L’8 marzo del 2001, vent’anni fa, Casa Gabriela nasceva da un incontro: quello con Gabriela, appunto, una ragazza moldava giunta a Torino con il marito con l’utopia di un lavoro. Ingannata, in realtà, perché Gabriela era stata venduta già in partenza a quelli che sarebbero stati i suoi sfruttatori: tradita da quelli che credeva i suoi affetti, da suo marito, da sua suocera. La donna denuncia tutto alla questura e grazie alla polizia viene in contatto con il Gruppo Abele, protetta in una struttura appena fuori dalla città.

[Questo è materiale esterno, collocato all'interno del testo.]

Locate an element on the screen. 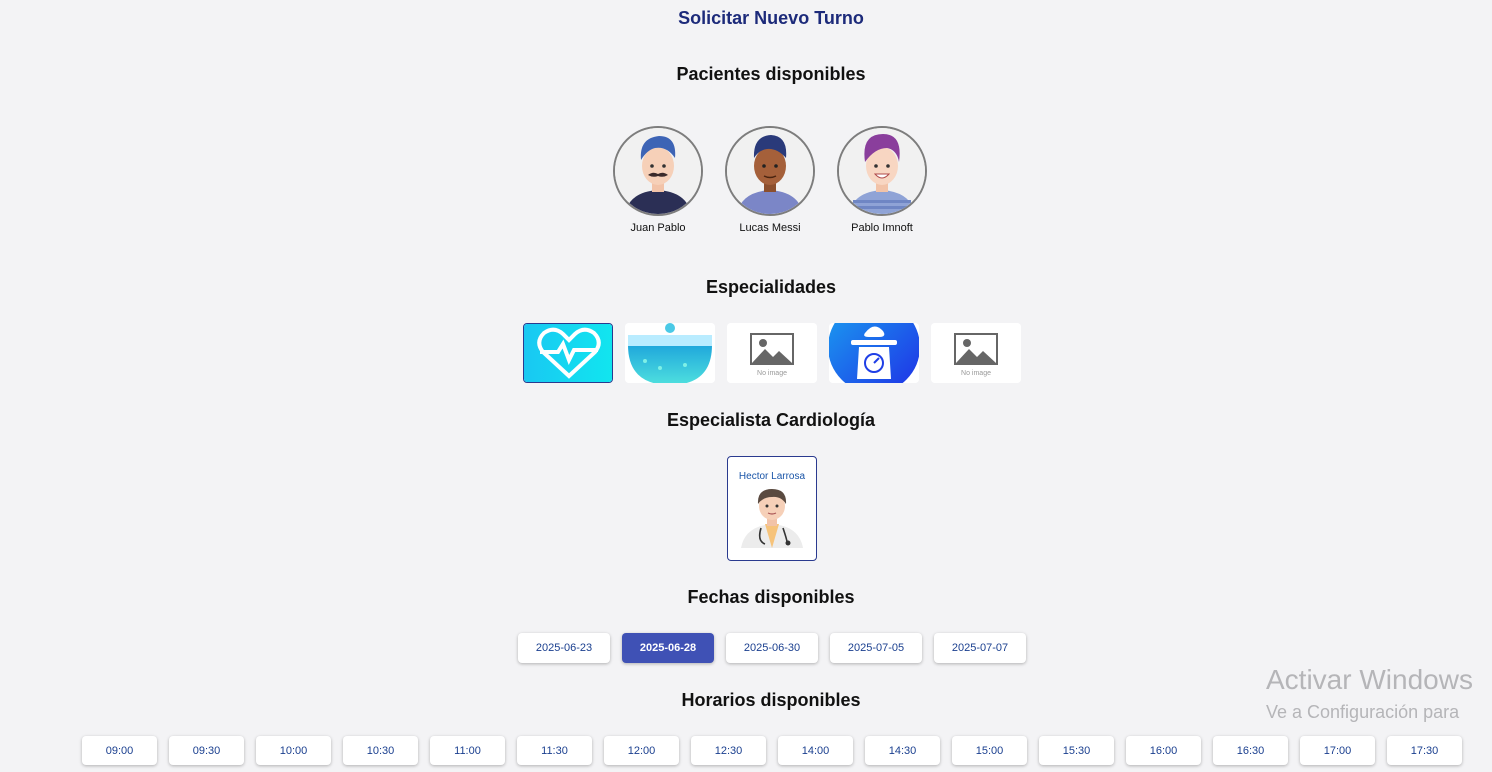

In quel momento, con quel gesto, di accogliere una ragazza senza null’altro che i vestiti che aveva addosso e neppure un ricambio, nasce Casa Gabriela. La storia di Gabriela non avrà poi un lieto fine, come troppe storie simili alla sua. Un giorno la donna scompare e di lei non si saprà altro. Da quel primo incontro, però, nasce un’idea consapevole: quella di voler sostenere i sussulti di dignità come quello che aveva portato Gabriela fino al Gruppo Abele. Ed ecco la comunità di fuga per donne vittime di tratta: un luogo in cui le persone che scelgono di emanciparsi dalla strada possano avere il tempo e lo spazio per prendere consapevolezza della loro scelta, uno spazio che serve per prendere forma.

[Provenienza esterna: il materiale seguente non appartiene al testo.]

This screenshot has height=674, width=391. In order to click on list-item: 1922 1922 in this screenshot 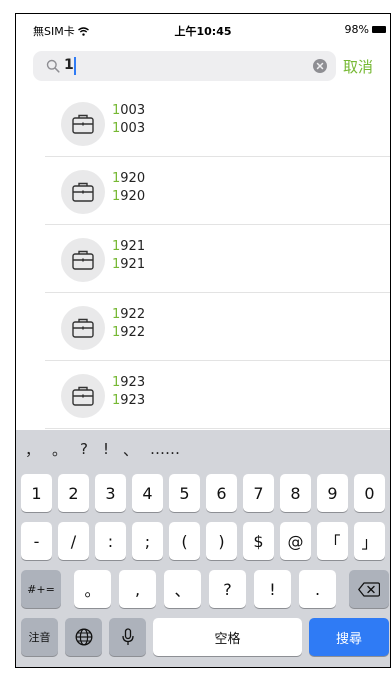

Da quell’8 marzo 2001, Casa Gabriela ha accolto tante storie tra le sue mura. Negli anni sono cambiati, a periodi alterni, gli accenti del vociare che riempiono i luoghi comuni, le nazionalità, i vissuti delle persone accolte ma soprattutto l’età. Le ospiti che oggi abitano la comunità sono sempre più giovani: sanno bene che cosa non vogliono più fare – stare sul marciapiede – ma sono confuse su cosa desiderano per il futuro. Il loro progetto migratorio non è chiaro, non lo era fin dall’inizio. Spesso abbandonate dalle famiglie, nei loro Paesi d’origine non hanno potuto sperimentarsi in un percorso scolastico, in una relazione affettiva sana. Proprio per questo, oggi, forse più che ieri, alla nostra comunità è richiesto di essere casa. Perché le persone ci chiedono, spesso, di essere i loro punti di riferimento, la loro famiglia.

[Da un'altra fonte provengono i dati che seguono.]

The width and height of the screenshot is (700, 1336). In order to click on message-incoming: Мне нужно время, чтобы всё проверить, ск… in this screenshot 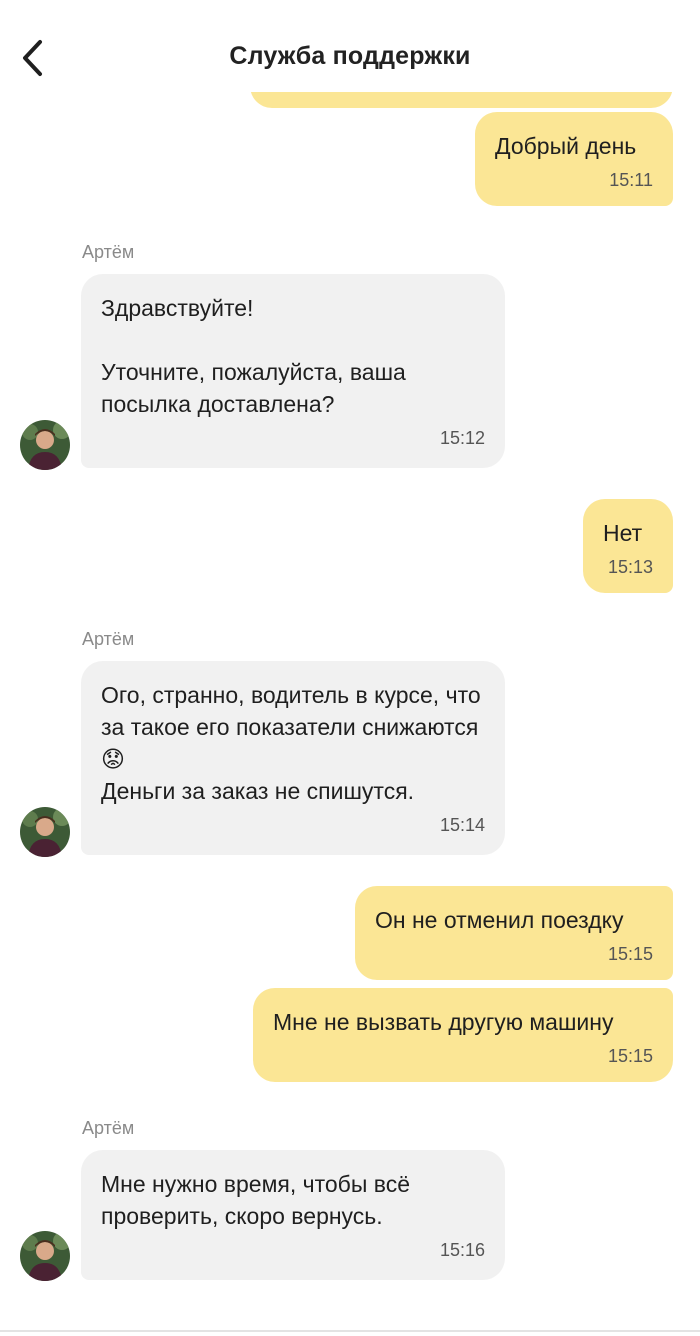, I will do `click(293, 1215)`.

Non sempre è facile: trasformare l’edificio in una casa, l’accoglienza in uno strumento capace di allargare gli orizzonti. Non è facile perché alla difficoltà di ricostruire un’identità frammentata e una progettualità confusa per le persone che incontriamo, si aggiungono le sfide della convivenza quotidiana tra persone di culture diverse. Questo incontro interculturale ricorda a noi operatori l’importanza di modificare continuamente le proposte che il progetto fa alle persone che accoglie, disegnandole sui loro desideri e interrogandoci su quali siano gli strumenti migliori per accompagnarle verso l’autonomia. Un’autonomia che riguarda tanti aspetti che vanno oltre il distacco dalla rete criminale: domandarsi con loro cosa significhi essere donna, riflettendo quale modello, inconsapevolmente, spesso esse tendono a riproporre nonostante le schiacci e tolga loro la libertà; interrogarsi sull’importanza della costanza nel perseguire i propri desideri, nello “stare” nelle decisioni e nelle scelte prese anche quando è faticoso, superando quell’attaccamento alla vita che, tante volte, si traduce per loro in una enorme gratitudine in un presente che è vita ma non riesce ad andare oltre.
Oggi come vent’anni fa, stiamo lì. Stiamo nel vociare chiassoso del quotidiano, nella difficoltà che proviamo quando alcune scelte ci sembrano incomprensibili, nella fatica dei silenzi dolorosi ma soprattutto nella vostra speranza, inesauribile, che esista sempre un domani migliore. Tanti auguri casa Gabriela!